··· READING TEXT ···

A Lesson in Empathy

People with mental health issues are all around you and you may never really know it.  It’s hard to know what others are going through if you don’t know them that well – or at all.  How many times have you been running errands and had a run in with someone having a bad day?  Did you call them a jerk, or did you try to understand where they might be coming from?  We all have not-so-great moments where people may judge us while not knowing the full story.  I’d like to share a story that demonstrates one time it went both ways.

Years ago, when Paix was only 2 years old, I had to call the police on an ex-boyfriend.  This was during the time before Eric and I had started dating.  I was living on my own with Paix in a two-bedroom apartment that was in a building that had one time be the Sunday school rooms of a church.  We lived on the third floor – the top floor.  I didn’t date a whole lot back then, but I did date.  I had broken up with this particular boyfriend because he had started drinking heavily and I didn’t want Paix around that type of behavior.  He hadn’t gotten violent, but he was showing signs that it could happen and soon. 

One night after Paix and I had gone to bed, he started banging on my door yelling at me to let him in – that he just wanted to talk.  I could tell that he was drunk and told him to leave.  He didn’t.  In fact, he started banging louder and messing with the door knob.  Then there came a kind of scratching noise around the door knob.  I feared that he was trying to pick the lock, so I called 911.  I was scared.  I had never had anything like this happen before and didn’t know exactly how to act.  I prayed the police would get there before he could get in.

Not long after I made the phone call, there was a commotion in the hallway and then a knock on the door.  Seconds later there were four policemen in my apartment.  I only really remember two of them clearly – a very large, teddy bear type and a small guy with a really bad attitude – you could tell he was angry.  They started asking me questions about what had happened and by that time I was so relieved that I started crying.  They told me that my ex wasn’t trying to pick the lock but instead had a ring that he was rubbing against the door.  It was a metal door so that’s why it sounded like scratching.

··· ENTRIES SUPPLIED ···

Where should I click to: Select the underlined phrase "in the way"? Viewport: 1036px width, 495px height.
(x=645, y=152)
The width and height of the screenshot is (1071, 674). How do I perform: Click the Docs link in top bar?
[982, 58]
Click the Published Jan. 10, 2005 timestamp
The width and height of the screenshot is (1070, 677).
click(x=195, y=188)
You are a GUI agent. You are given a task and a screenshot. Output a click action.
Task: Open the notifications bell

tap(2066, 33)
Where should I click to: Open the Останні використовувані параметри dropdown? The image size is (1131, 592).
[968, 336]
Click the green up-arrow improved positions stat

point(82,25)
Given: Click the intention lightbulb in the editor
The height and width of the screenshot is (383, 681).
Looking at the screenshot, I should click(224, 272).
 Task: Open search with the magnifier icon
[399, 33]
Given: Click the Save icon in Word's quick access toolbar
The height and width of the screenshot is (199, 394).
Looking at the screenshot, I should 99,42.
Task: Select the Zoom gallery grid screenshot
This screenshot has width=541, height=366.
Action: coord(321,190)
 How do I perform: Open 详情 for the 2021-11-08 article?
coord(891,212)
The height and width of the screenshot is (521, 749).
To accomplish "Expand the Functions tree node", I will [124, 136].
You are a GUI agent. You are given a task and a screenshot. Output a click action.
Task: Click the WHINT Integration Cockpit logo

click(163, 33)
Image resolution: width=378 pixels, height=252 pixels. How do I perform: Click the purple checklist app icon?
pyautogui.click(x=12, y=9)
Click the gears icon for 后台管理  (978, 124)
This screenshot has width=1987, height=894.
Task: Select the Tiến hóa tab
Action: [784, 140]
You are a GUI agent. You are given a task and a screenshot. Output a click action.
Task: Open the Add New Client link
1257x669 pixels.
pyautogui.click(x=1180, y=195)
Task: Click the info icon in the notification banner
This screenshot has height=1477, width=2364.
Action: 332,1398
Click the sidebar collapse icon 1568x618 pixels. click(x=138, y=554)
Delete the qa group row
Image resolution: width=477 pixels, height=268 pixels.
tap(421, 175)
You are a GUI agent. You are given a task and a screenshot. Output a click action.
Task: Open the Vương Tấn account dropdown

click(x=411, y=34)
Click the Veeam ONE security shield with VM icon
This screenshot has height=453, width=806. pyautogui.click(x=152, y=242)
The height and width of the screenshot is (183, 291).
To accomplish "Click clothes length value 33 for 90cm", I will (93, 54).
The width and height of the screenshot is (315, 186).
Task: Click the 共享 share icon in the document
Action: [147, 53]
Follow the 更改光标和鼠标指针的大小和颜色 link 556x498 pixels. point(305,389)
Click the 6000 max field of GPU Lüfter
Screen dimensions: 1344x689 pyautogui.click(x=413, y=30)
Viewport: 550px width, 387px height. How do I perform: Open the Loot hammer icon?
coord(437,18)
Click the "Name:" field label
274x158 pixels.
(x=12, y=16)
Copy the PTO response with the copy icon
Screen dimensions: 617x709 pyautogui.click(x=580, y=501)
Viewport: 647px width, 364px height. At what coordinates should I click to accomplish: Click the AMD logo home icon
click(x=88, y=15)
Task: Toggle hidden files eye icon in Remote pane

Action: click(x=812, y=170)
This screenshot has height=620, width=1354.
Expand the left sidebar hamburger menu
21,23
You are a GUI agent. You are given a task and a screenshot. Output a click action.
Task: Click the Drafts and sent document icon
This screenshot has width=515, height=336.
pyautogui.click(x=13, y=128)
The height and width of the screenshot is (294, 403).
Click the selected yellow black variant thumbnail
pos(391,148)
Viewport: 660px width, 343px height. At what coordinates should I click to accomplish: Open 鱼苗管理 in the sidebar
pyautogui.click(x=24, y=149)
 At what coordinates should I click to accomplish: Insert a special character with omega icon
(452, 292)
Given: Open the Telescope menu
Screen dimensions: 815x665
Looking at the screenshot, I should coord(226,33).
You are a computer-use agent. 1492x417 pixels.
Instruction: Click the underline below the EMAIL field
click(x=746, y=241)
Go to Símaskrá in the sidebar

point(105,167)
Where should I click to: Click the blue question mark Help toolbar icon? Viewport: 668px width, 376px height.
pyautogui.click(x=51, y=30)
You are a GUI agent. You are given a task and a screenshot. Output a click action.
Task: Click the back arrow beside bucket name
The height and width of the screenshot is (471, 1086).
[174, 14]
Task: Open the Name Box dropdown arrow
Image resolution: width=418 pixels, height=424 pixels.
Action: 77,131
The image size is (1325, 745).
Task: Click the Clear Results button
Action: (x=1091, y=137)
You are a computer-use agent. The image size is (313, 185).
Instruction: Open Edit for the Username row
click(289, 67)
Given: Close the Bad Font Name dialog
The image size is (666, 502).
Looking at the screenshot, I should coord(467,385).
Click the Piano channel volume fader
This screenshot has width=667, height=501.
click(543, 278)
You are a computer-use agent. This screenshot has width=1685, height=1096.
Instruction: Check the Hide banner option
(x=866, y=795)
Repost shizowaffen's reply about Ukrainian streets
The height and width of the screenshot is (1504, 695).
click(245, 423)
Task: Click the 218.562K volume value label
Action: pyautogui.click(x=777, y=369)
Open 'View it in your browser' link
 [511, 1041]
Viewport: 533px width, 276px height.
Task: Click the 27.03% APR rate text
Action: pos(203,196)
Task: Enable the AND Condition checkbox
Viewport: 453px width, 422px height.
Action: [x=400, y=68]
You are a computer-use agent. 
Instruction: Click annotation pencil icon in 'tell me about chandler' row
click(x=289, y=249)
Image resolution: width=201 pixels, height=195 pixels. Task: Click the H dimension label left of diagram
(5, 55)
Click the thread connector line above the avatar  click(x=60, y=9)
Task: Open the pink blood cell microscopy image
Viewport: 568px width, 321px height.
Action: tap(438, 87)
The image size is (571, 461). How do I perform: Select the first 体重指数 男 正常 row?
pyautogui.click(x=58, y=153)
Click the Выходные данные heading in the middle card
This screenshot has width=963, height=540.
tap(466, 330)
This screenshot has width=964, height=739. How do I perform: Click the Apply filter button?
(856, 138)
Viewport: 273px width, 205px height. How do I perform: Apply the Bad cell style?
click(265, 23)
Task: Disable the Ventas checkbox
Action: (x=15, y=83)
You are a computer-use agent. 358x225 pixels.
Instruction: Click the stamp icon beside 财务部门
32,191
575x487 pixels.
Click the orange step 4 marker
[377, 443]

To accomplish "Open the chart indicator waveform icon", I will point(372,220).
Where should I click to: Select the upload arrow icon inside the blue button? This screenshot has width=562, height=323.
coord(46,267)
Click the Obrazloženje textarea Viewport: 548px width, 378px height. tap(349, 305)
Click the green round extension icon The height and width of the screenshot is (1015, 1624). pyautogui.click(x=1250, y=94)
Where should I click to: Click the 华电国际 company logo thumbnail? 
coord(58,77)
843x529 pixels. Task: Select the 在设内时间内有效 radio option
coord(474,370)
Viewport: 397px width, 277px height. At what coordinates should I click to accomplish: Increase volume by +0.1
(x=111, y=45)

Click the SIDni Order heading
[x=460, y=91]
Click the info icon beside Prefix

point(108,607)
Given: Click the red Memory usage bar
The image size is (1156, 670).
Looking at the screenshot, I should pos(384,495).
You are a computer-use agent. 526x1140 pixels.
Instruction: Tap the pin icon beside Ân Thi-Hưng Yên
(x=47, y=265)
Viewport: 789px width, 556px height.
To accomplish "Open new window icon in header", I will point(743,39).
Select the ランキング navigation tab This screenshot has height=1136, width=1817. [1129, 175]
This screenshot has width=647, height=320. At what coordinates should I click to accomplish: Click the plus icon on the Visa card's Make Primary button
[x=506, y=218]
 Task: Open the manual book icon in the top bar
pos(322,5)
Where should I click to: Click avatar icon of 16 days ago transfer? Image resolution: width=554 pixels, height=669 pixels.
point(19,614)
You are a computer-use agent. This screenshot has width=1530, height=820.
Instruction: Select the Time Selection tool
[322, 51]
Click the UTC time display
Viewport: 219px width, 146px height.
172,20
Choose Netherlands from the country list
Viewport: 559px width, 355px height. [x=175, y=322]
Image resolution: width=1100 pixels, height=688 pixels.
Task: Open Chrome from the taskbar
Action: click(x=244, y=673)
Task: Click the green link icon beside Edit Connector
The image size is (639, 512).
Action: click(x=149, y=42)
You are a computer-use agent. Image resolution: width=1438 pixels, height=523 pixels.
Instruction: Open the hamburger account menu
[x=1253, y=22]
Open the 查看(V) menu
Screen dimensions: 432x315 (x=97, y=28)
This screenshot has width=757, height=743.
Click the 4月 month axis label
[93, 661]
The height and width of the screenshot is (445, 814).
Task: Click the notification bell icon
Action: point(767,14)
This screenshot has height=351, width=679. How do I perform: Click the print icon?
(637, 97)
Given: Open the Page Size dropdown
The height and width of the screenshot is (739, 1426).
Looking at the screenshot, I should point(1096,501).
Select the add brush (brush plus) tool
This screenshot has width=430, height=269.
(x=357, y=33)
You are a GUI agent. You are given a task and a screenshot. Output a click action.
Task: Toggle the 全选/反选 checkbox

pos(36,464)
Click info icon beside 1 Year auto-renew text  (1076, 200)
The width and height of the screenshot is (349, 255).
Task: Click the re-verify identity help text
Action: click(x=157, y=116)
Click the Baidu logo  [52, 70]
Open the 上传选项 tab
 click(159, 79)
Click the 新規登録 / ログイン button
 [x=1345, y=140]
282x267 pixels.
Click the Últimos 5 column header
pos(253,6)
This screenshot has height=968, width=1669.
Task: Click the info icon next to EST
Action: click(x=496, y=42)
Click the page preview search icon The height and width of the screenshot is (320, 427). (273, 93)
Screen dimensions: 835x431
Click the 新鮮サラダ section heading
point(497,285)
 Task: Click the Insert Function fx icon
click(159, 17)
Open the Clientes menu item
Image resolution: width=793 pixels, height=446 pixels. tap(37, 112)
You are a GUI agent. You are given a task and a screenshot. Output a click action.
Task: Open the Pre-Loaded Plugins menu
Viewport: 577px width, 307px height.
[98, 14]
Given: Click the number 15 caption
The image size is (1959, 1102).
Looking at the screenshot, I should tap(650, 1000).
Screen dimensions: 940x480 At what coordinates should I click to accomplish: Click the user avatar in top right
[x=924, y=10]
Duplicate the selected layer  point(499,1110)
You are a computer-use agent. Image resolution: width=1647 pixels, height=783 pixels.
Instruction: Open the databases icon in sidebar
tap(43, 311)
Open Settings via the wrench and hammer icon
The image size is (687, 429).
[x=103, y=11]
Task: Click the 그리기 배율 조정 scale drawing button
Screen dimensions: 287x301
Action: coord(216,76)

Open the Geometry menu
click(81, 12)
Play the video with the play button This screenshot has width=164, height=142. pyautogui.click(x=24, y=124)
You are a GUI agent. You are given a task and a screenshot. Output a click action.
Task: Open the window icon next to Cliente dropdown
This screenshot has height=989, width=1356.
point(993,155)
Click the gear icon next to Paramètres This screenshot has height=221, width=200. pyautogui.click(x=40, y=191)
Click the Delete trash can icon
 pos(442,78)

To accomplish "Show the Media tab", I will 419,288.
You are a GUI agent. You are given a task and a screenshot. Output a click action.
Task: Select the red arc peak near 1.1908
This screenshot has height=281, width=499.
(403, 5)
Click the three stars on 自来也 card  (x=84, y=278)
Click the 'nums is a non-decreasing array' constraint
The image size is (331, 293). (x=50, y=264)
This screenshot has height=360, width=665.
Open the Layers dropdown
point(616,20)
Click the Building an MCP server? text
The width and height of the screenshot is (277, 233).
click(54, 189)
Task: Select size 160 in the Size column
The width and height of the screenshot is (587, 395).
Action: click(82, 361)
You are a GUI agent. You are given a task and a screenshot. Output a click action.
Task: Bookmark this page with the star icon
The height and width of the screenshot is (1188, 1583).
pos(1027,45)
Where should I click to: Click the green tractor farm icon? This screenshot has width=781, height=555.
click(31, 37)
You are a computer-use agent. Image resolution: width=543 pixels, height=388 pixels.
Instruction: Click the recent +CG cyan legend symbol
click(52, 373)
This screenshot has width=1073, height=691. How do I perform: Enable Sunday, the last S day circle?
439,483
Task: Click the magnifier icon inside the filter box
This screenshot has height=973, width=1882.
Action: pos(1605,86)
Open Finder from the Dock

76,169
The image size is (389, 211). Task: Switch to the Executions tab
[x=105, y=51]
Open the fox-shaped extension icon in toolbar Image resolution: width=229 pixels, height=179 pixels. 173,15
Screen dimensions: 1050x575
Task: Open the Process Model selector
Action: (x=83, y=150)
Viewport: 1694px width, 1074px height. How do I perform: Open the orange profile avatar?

···

• [THE TASKS]:
a: Using the empathy story, explain in one to three sentences why the noise around the door knob sounded like scratching.
b: Answer these questions on the empathy story, one line each:
(i) How old was Paix at the time of the events?
(ii) On which floor of the building was the apartment?
(iii) How many policemen came into the apartment?
c: Carry the empathy story forward from its last sentence.

• [PER-TASK ANSWERS]:
a: The ex-boyfriend was not picking the lock. He was rubbing a ring against the door, and because the door was metal, the ring made a scratching sound.

b:
(i) 2 years old
(ii) The third floor, which was the top floor
(iii) Four

c:
When I heard that, I immediately became embarrassed.  I had called the police thinking it was something far more serious than it was.  I started crying harder.  I told them that I didn’t want him to get in trouble – that I just wanted him to go away.  That’s when the little cop started drilling into me.  He told me that my ex was going to jail whether I wanted him to or not because they could hear him all the way down in the parking lot.  He began accusing me of not really wanting them there to help at all.  He said that it was one of those situations where I would have him (the ex) back over the next night like nothing had happened.  I cried even harder saying no, that wasn’t true.  That I just didn’t want him to get in trouble if he wasn’t trying to break in.  I was so confused and disoriented.  Like I said, I had never been in this type of situation before.  It was the first time I had ever called 911.  I was a young, single mother who was just trying to make a life for myself.

The big cop put his hand on the little cop’s shoulder and said, “Take it easy on her.  She’s obviously scared and upset.”  I could have hugged him.  The little cop stood down after that but kept giving me the stink eye.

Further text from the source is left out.